ABOUT THIS EXERCISE: Repeat exactly, and only, the lines of the entries below from the one with "Guillaume Despont : Le" through the one with "[button] (609, 103)", both ends included.

LISTED RECORDS:
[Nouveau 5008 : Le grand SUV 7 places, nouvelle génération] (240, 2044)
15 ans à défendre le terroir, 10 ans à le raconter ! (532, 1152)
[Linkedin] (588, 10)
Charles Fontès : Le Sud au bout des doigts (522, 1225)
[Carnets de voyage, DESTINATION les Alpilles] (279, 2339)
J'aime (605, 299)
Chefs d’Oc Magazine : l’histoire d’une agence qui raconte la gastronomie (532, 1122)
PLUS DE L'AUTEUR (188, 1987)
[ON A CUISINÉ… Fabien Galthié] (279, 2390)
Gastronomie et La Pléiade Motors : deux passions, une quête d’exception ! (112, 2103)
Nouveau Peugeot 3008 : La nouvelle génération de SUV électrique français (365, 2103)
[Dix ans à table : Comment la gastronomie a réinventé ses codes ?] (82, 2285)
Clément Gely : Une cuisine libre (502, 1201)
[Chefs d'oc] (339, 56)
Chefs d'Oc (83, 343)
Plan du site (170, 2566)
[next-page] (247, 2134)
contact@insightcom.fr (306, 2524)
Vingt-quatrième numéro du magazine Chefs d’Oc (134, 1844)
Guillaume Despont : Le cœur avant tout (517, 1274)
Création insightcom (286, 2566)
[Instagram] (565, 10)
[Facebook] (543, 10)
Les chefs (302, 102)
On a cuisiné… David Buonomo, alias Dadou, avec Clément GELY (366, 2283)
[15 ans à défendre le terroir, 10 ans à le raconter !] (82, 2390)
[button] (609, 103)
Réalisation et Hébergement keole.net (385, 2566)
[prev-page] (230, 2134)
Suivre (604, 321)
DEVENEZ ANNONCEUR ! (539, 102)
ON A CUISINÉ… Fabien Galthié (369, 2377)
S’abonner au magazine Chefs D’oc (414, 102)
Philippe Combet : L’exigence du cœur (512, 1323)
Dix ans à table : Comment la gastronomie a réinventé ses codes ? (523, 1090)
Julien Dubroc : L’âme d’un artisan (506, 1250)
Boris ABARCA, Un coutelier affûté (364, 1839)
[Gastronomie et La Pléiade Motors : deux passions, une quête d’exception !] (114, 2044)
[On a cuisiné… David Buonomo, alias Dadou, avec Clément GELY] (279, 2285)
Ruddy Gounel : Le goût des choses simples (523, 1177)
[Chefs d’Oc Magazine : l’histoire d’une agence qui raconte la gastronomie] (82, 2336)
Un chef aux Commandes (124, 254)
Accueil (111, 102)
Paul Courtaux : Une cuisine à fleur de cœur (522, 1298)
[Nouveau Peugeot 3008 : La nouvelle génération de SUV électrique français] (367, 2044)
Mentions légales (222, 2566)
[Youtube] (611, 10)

YOUR RESPONSE:
Guillaume Despont : Le cœur avant tout (517, 1274)
Création insightcom (286, 2566)
[Instagram] (565, 10)
[Facebook] (543, 10)
Les chefs (302, 102)
On a cuisiné… David Buonomo, alias Dadou, avec Clément GELY (366, 2283)
[15 ans à défendre le terroir, 10 ans à le raconter !] (82, 2390)
[button] (609, 103)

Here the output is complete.